* DATA EXTRACT *
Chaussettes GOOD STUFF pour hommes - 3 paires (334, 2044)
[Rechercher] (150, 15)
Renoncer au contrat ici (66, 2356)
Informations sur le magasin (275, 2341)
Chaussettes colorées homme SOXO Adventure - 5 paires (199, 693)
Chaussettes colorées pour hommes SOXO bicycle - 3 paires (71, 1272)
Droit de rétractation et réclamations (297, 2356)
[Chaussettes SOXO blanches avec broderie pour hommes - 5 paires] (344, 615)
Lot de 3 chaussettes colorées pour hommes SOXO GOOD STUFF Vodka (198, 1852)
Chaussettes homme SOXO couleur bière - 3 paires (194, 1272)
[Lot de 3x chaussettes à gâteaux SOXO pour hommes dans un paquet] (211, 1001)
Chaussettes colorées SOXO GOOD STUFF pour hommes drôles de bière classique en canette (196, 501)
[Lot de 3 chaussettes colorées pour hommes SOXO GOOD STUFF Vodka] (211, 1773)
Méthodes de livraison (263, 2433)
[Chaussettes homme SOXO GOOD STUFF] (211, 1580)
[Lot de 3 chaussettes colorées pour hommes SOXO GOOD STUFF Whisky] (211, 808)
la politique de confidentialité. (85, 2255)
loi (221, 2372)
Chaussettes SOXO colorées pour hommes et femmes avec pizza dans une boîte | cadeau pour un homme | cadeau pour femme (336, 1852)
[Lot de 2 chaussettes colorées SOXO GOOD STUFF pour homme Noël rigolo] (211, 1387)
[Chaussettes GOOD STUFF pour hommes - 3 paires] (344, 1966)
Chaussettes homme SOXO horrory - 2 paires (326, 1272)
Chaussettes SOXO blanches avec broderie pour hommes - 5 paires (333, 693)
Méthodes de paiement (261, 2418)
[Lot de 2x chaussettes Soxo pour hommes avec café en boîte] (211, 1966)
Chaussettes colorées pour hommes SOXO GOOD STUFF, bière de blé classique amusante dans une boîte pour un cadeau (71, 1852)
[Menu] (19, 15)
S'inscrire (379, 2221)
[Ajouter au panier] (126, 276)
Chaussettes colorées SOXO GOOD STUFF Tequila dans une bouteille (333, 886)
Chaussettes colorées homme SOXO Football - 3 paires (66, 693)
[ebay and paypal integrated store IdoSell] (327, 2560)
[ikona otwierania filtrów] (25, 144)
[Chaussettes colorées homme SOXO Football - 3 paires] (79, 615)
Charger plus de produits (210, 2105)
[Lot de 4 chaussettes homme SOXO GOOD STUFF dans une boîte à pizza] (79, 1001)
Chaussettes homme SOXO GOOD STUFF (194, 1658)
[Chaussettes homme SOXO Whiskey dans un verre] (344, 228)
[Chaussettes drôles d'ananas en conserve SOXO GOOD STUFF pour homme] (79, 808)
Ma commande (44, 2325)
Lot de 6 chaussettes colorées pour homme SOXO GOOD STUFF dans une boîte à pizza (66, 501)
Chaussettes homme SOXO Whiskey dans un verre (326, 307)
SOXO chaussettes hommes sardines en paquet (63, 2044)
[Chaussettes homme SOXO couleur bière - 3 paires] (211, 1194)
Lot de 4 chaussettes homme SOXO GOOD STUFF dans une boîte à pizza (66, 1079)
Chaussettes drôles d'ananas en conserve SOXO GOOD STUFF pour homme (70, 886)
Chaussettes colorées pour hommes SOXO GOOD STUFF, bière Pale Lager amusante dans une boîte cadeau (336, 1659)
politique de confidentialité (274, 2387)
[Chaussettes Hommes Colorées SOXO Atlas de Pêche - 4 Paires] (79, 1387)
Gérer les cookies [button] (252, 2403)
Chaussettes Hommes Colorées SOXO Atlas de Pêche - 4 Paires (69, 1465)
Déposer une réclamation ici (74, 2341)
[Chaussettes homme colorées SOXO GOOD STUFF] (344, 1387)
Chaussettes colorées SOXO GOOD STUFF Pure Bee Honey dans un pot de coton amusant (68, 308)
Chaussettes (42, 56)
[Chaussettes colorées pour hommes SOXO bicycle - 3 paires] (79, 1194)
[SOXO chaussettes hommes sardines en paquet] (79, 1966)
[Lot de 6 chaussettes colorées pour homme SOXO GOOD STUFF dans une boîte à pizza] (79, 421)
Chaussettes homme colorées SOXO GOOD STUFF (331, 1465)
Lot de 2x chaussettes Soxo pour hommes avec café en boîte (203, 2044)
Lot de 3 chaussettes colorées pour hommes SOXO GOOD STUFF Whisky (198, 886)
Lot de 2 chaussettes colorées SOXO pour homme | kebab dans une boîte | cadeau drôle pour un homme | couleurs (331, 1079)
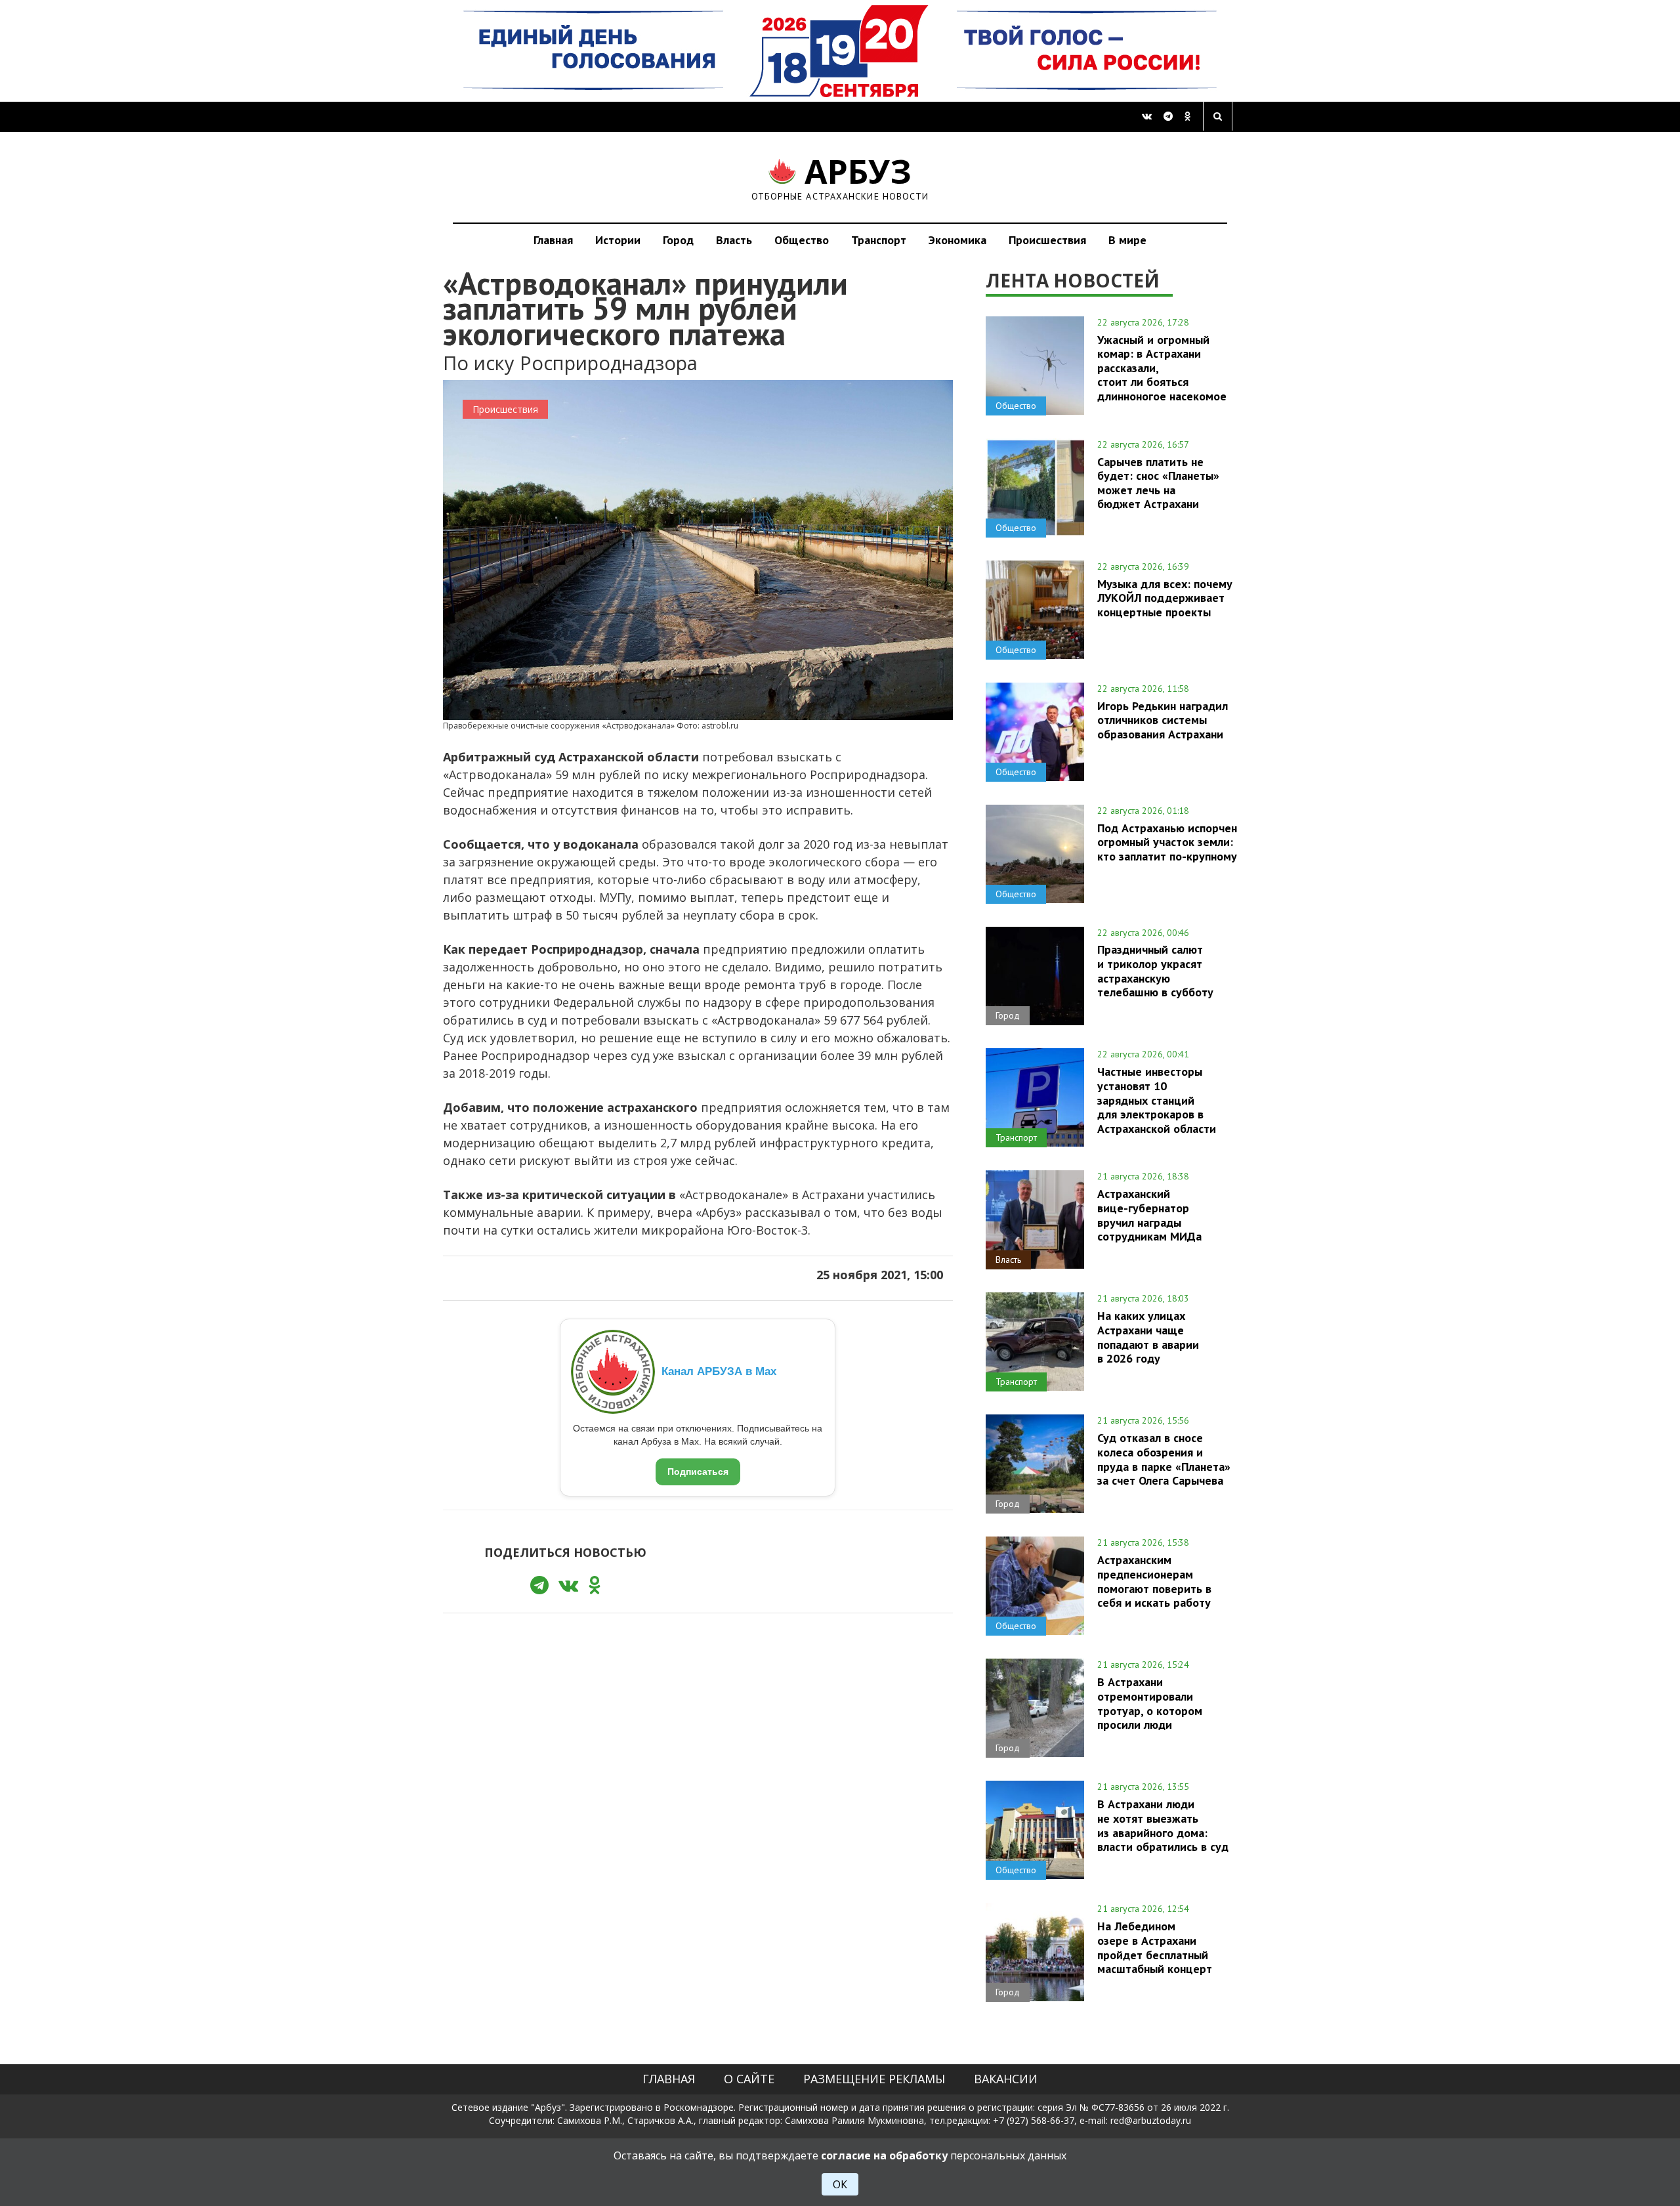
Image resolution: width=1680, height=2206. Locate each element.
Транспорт (878, 239)
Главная (553, 239)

* TASK BRIEF *
Copy out every line of the material above that mentions the word "paquet".

* EXERCISE OUTPUT *
[Lot de 3x chaussettes à gâteaux SOXO pour hommes dans un paquet] (211, 1001)
SOXO chaussettes hommes sardines en paquet (63, 2044)
[SOXO chaussettes hommes sardines en paquet] (79, 1966)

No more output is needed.